>> begin

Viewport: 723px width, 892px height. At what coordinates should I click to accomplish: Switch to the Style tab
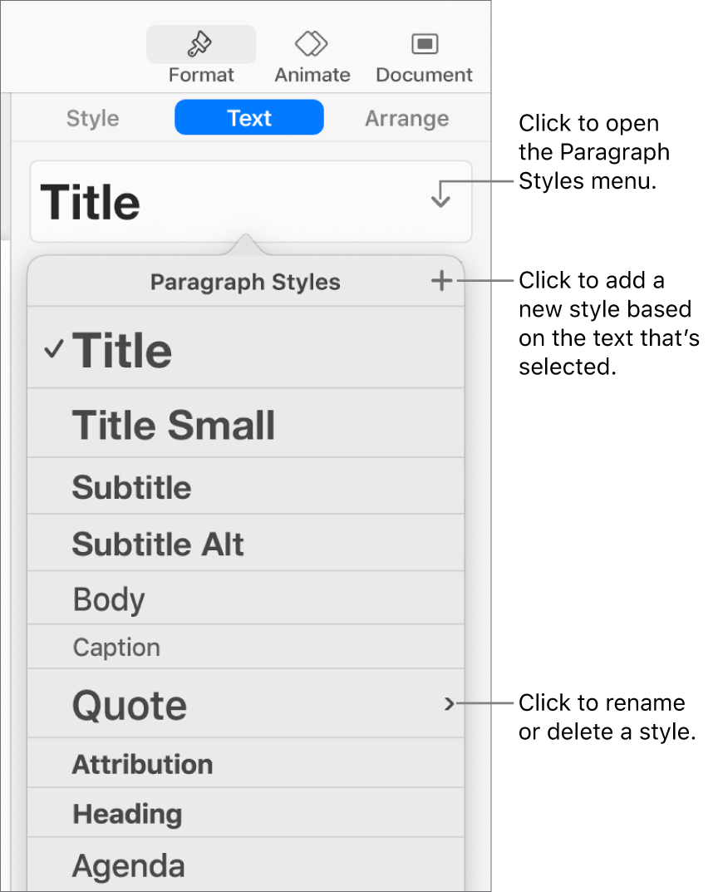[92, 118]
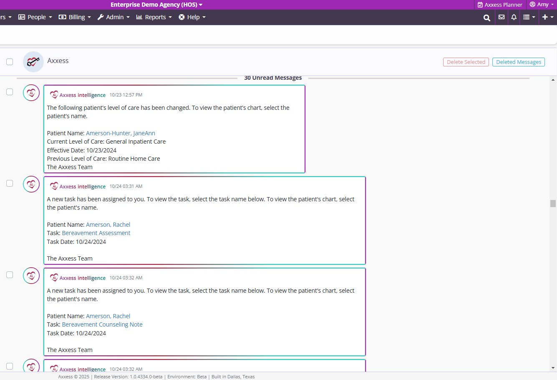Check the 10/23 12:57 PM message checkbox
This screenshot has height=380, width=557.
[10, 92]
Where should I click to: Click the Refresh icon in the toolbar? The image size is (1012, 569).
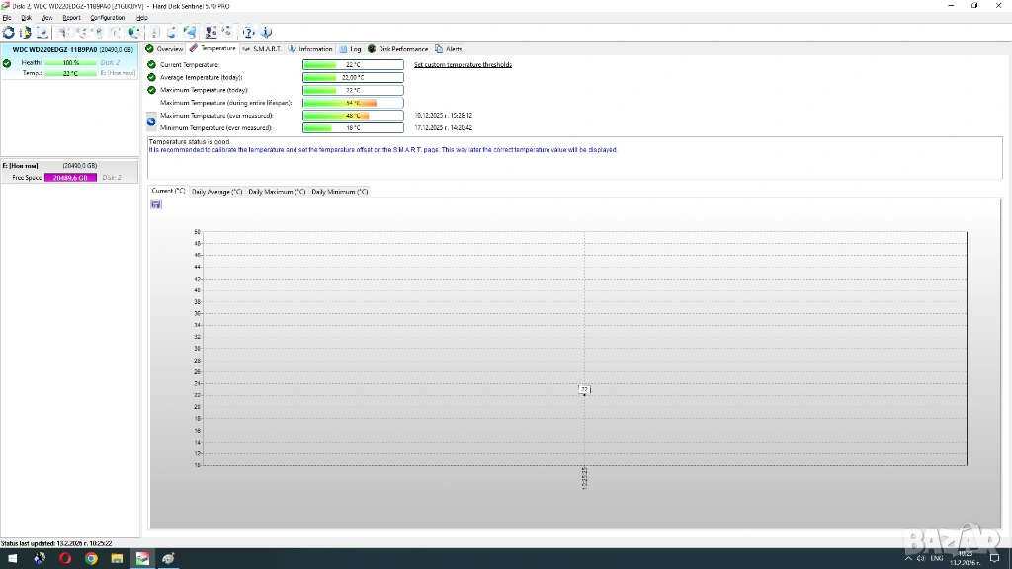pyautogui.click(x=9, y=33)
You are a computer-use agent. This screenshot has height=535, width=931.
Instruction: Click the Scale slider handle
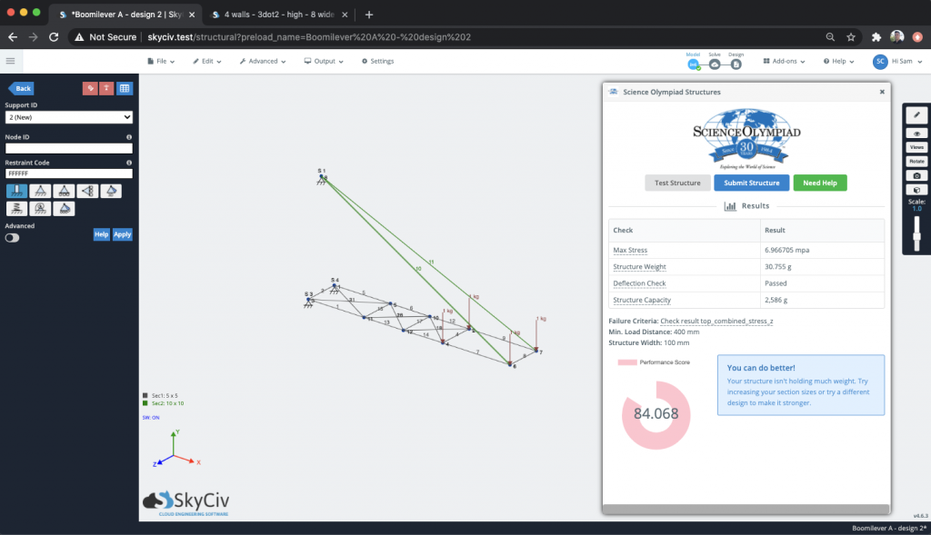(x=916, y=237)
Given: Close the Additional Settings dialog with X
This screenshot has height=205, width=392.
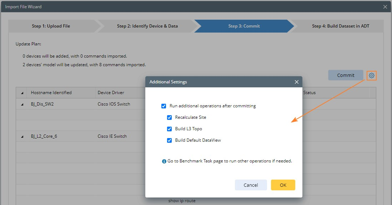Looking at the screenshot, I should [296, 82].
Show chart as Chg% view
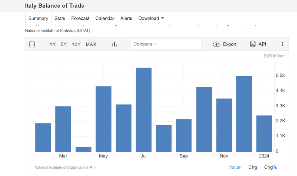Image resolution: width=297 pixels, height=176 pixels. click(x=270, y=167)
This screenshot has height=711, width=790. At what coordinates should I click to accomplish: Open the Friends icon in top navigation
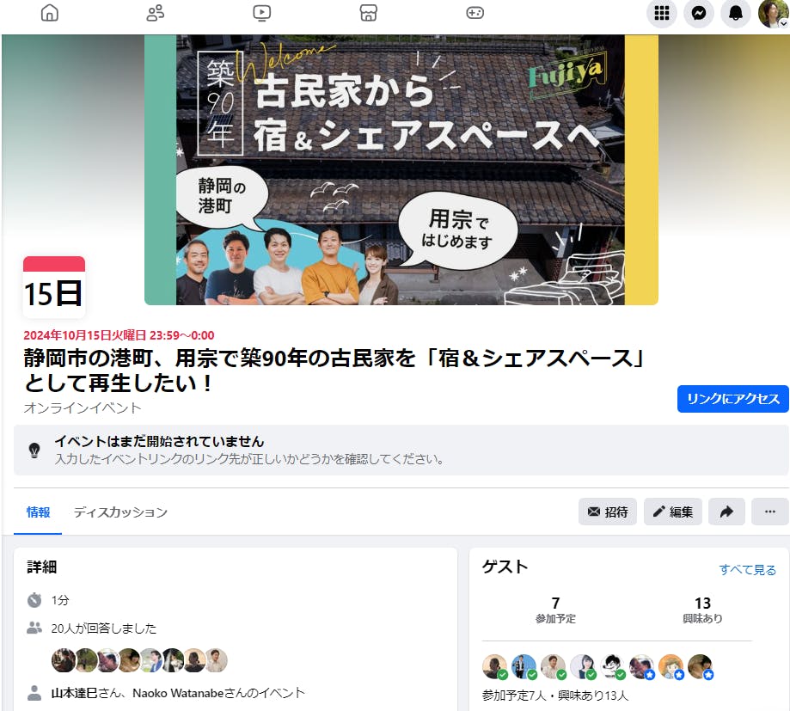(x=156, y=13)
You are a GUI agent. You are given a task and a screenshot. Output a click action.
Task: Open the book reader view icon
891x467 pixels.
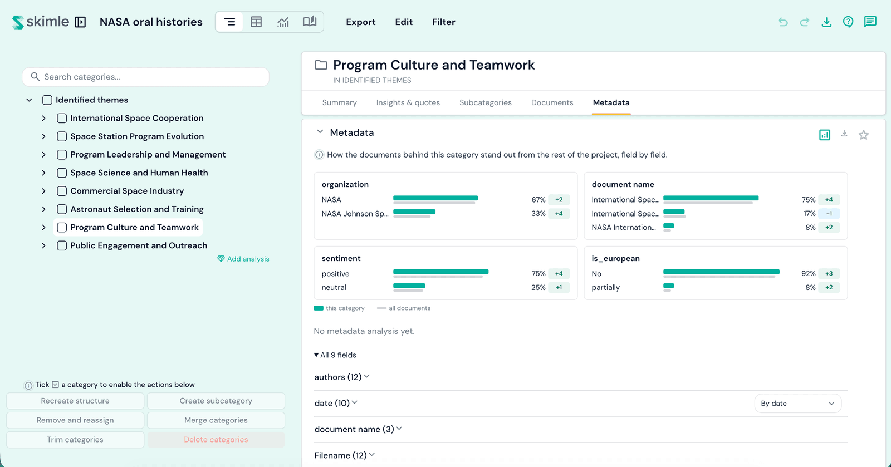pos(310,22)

>> end

> [AIM OF THE TASK]
Arrange every line of the records above as a JSON list of strings, one string per line, skipping blank lines. Leave the pictures out.

> [RESPONSE TO THIS EXERCISE]
[
  "Viewport: 723px width, 892px height. At what coordinates should I click to accomplish: Switch to the Style tab",
  "[92, 118]",
  "Check the 10/23 12:57 PM message checkbox",
  "This screenshot has height=380, width=557.",
  "[10, 92]",
  "Where should I click to: Click the Refresh icon in the toolbar? The image size is (1012, 569).",
  "pyautogui.click(x=9, y=33)",
  "You are a computer-use agent. This screenshot has height=535, width=931.",
  "Instruction: Click the Scale slider handle",
  "(x=916, y=237)",
  "Given: Close the Additional Settings dialog with X",
  "This screenshot has height=205, width=392.",
  "Looking at the screenshot, I should [296, 82].",
  "Show chart as Chg% view",
  "Image resolution: width=297 pixels, height=176 pixels. click(x=270, y=167)",
  "This screenshot has height=711, width=790. At what coordinates should I click to accomplish: Open the Friends icon in top navigation",
  "(x=156, y=13)",
  "You are a GUI agent. You are given a task and a screenshot. Output a click action.",
  "Task: Open the book reader view icon",
  "891x467 pixels.",
  "pos(310,22)"
]